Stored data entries
▼▼▼

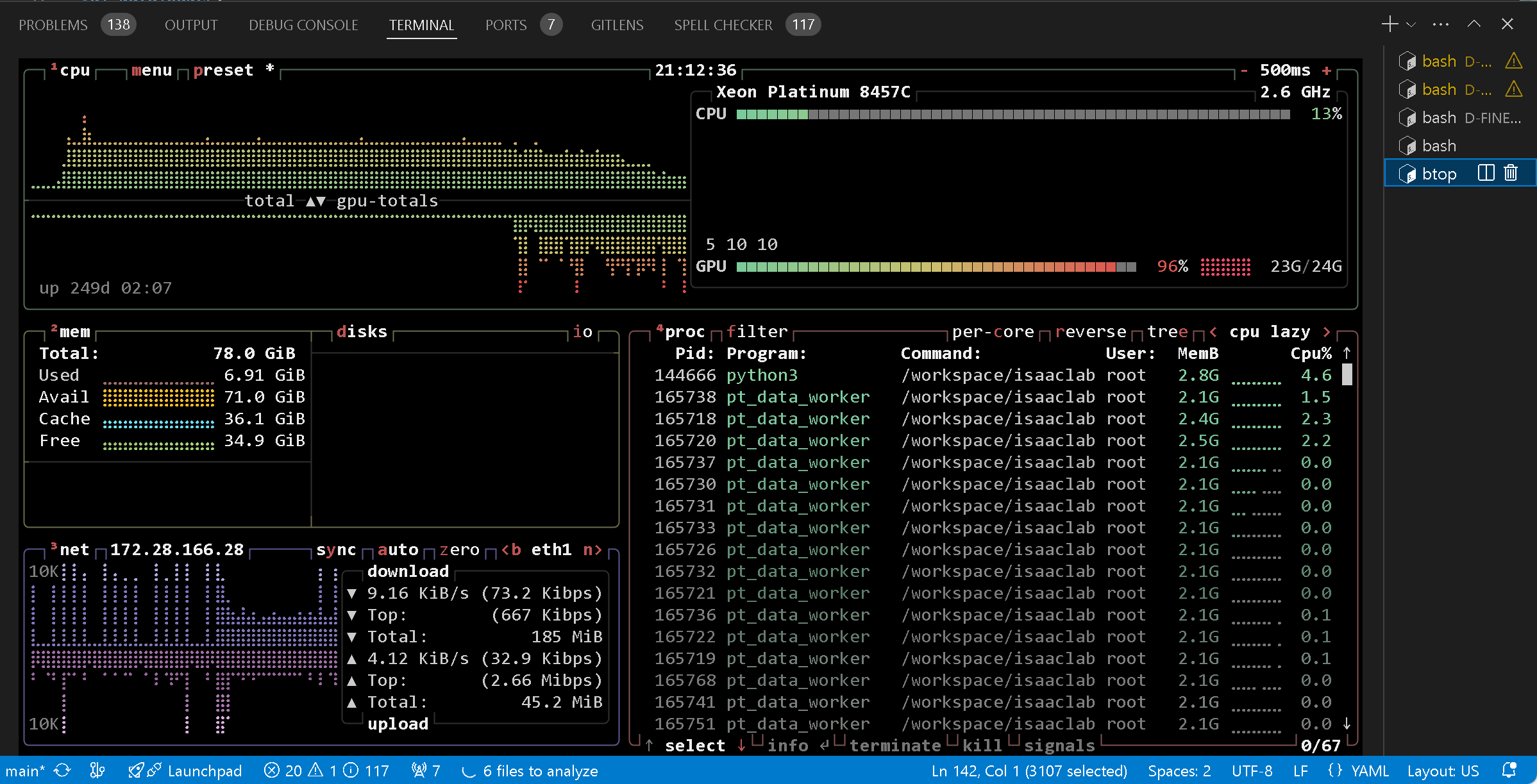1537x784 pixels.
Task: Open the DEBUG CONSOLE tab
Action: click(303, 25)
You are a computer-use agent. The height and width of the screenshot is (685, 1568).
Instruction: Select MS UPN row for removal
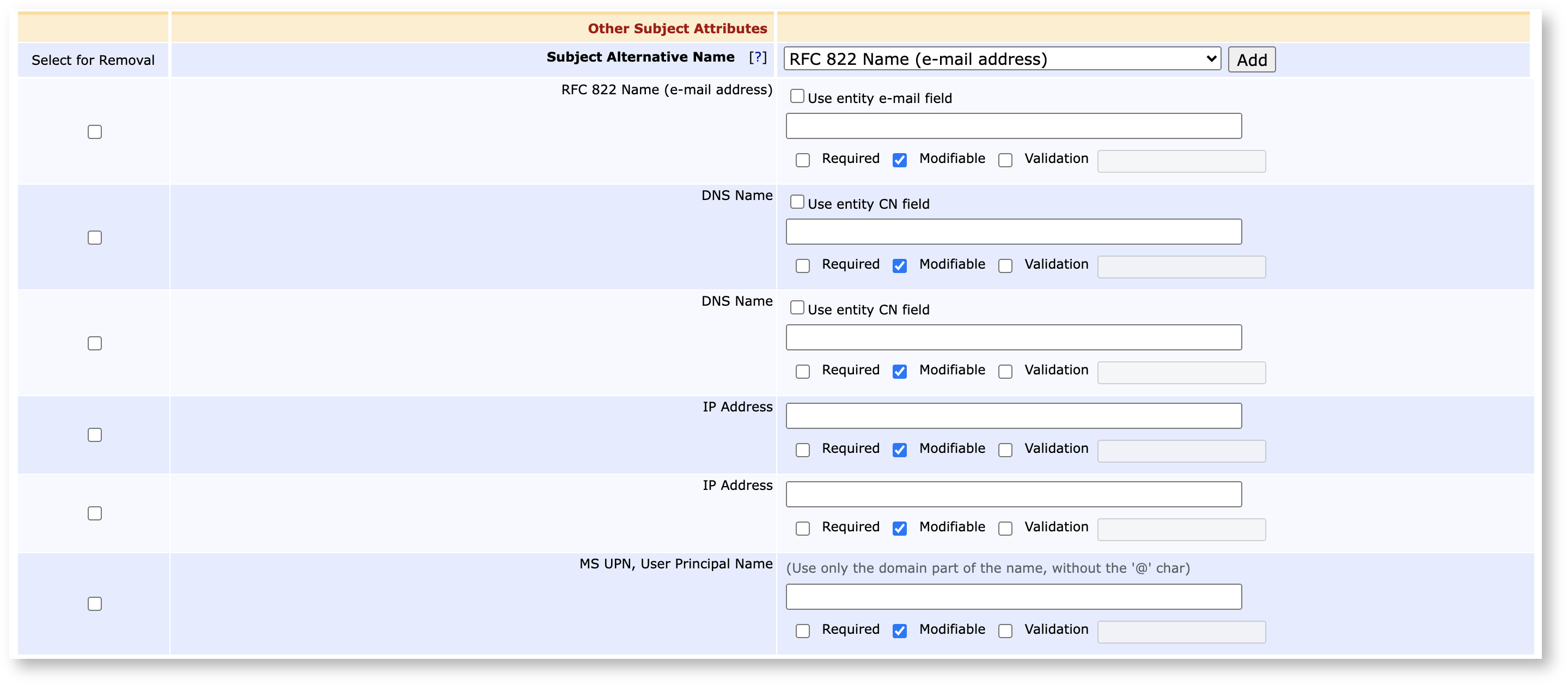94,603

▲▲▲

# WHAT TO WORK ON
Please repeat, exactly as written, only the lines from the line with "You are a computer-use" to the end of the data, leaving out every picture.

# RESPONSE BOX
You are a computer-use agent. The height and width of the screenshot is (685, 1568).
Instruction: Select MS UPN row for removal
94,603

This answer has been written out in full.